2.     Problem:  Board of Trustees (BOT) and system leadership have wrecked the CSU.
Recommendations: The majority of BOT should sit for popular election by the campuses; more faculty and student members.
Results:  CSU answerable to people it serves, not the special financial interests who export good jobs out of California.
B.     “Educational Management Organization” model.
Problem:  Thirty years of educational “reform,” all based on business efficiency thinking, have failed.
Recommendation:  Universities adopt a collegial, student-centered educational approach modeled on a scholarly community whose purpose is to expand knowledge.
Results:  University united in purpose, greatly diversified and decentralized in activity, not distracted by administrative fads and power grabs.
C.     Stratification of faculty.
Problem:  Decline of tenure-track faculty numbers has placed greater pressure on both them and lecturers, and increased tension between them.
Recommendation:  Tenure-track faculty should comprise ¾ of the teaching staff. Lecturers’ issues of compensation and security should be addressed seriously.  Research-qualified lecturers should be considered for tenure-track positions immediately.
Results:  Students receive instruction and advising from faculty who have a permanent commitment to the university and the time to give them full attention. Cost of national searches can be reduced by aggressive hiring from advanced lecturer ranks.
D.    Call things what they are.
Problem: Policies and programs with innocuous names disguise their true purpose. Examples, “re-structuring” = elimination of programs; “assessment” = measurement for executive control over faculty; “efficiency” = cutting resources, reducing quality; “doing more with less” = cutting resources and speed-ups that reduce quality. 
Recommendation: use terms that reflect their true purposes.
Results: Transparency that thereby enables accountability
E.     Support public programs, services, and institutions.
Problem:  Withdrawal of funding from public higher education is necessitated by nothing other than ideology and greed.

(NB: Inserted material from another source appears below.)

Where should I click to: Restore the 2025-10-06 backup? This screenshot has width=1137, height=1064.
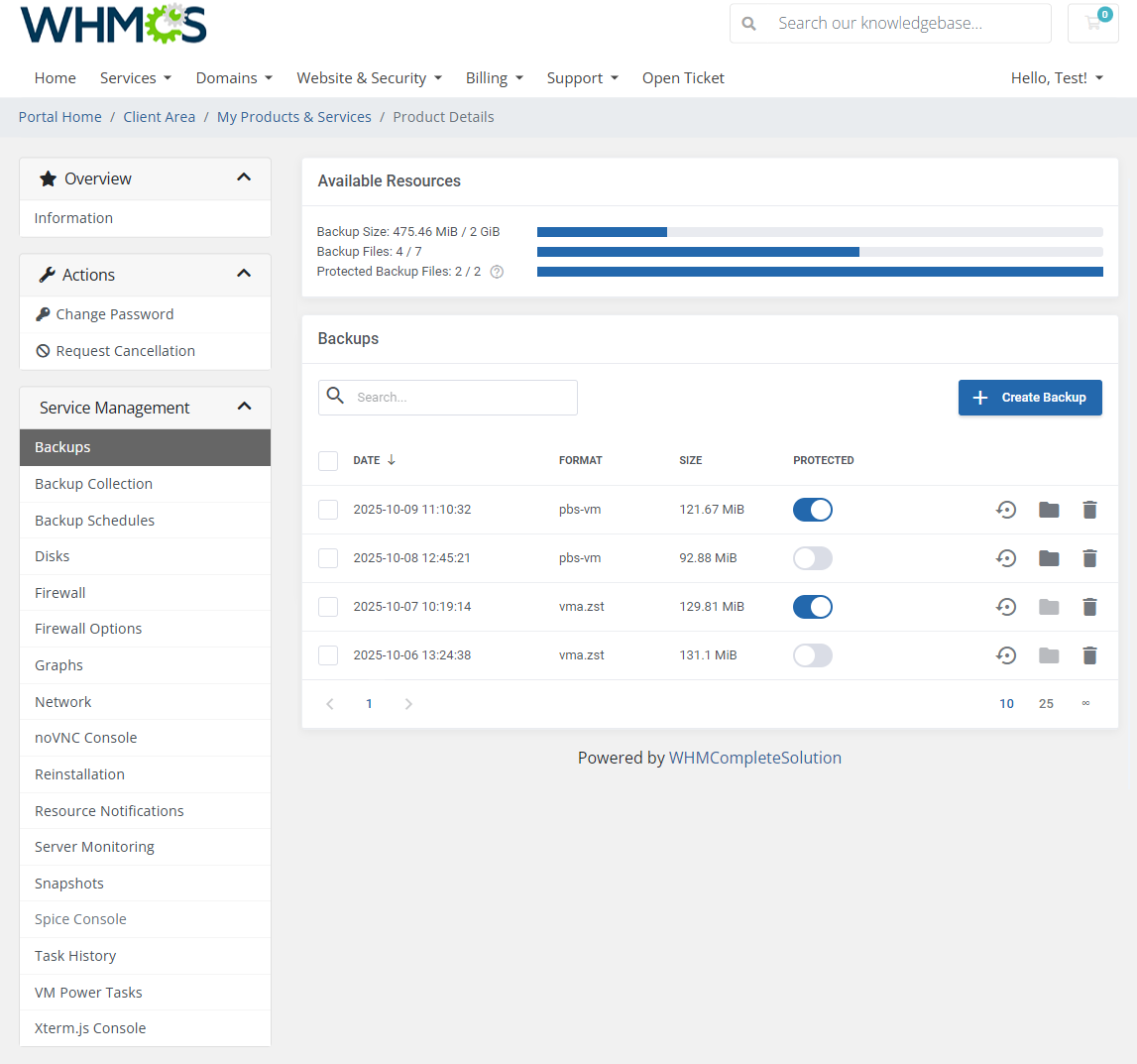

Recommendation:  Dedicated revenue stream (such as oil tax AB 1326).  Consider merging CSU and UC where necessary. Increase faculty participation in the process and distribution of private donations. Work to reverse the trend of privatizing public services.

Results:  Stable funding stream assuring reasonable class sizes, more tenure stream faculty, program growth, greater student access.

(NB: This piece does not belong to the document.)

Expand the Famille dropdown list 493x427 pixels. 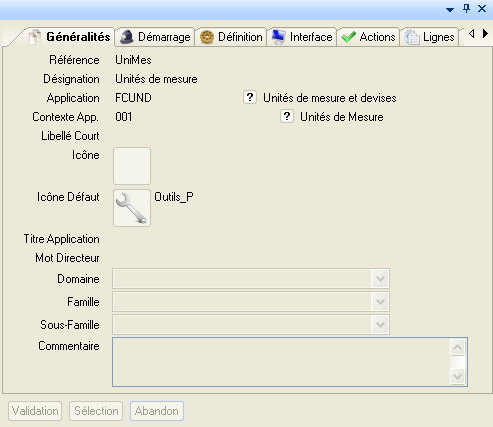pos(380,302)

F.     Fix the middle class financial aid problem.   Raise the ceiling on grants and scholarships to accommodate the real cost of a middle class lifestyle in urban and suburban California.
G.   Revamp the administrative ranks.
Problem:  The system administration and campus administrations are too costly and wasteful; MPPs (Management Plan Personnel) are over-paid and too numerous, with many of their positions and duties unnecessary.

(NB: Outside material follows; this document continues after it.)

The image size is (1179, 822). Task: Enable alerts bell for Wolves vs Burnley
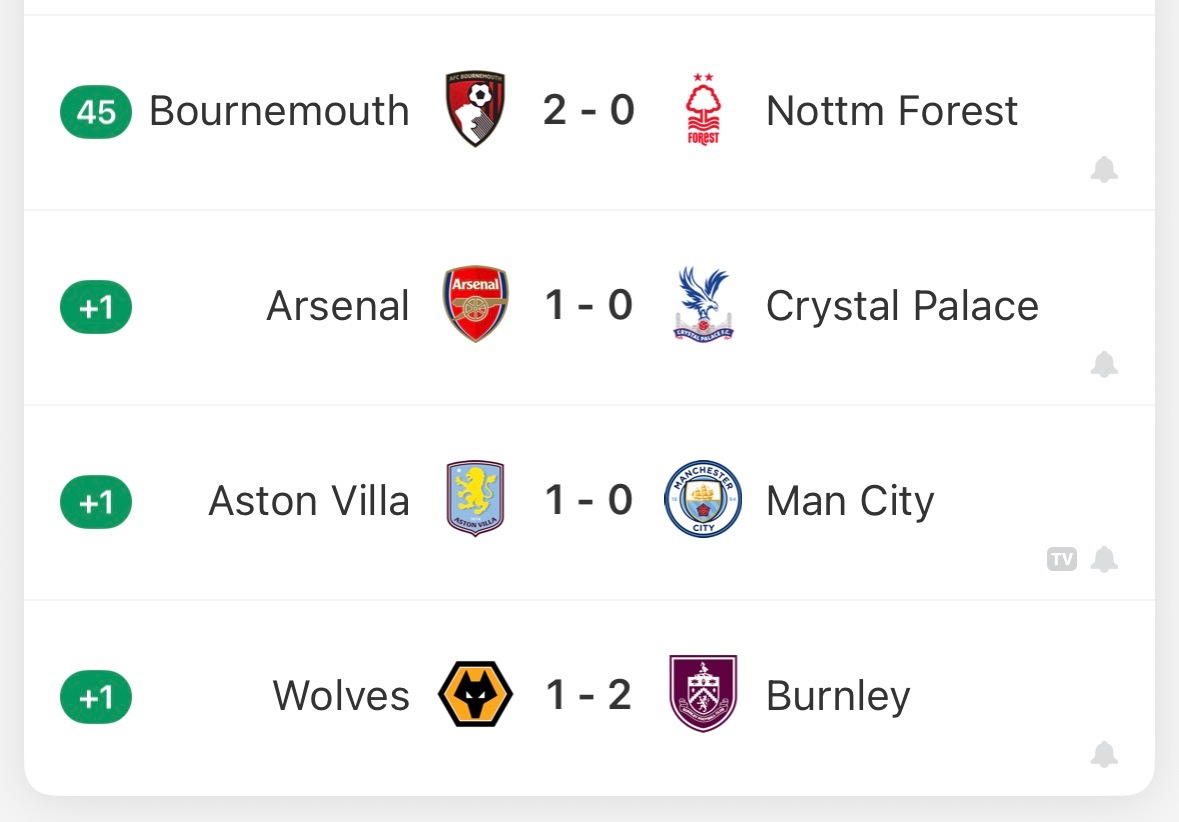[1103, 755]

Recommendation:  Eliminate non-essential managers (whose functions are unrelated to instruction) and the expanding pay gaps, bring salaries and perks down to near-faculty levels, make some administrators part-time (especially those who can also teach and do research).

Results:  Greater efficiency, lower cost, more instructors and operational, not management, staff in critical areas.
H.   Regularization of actual programs of the CSU with actual RTP (aka RPT) requirements.
Problem:  Current practice for faculty job requirements and load is out of line with the original concept of the CSU, as a teaching university.
Recommendation:  Support the research mission of faculty by awarding Weighted Teaching Units to scholarly and creative activity.  Alternatively, return the description and requirements for retention, tenure and promotion to the original model (more like a six-year community college).
Results:  A university in which the actual mission under which Faculty are evaluated and expected to perform will be consistent with the mandated mission under the Master Plan.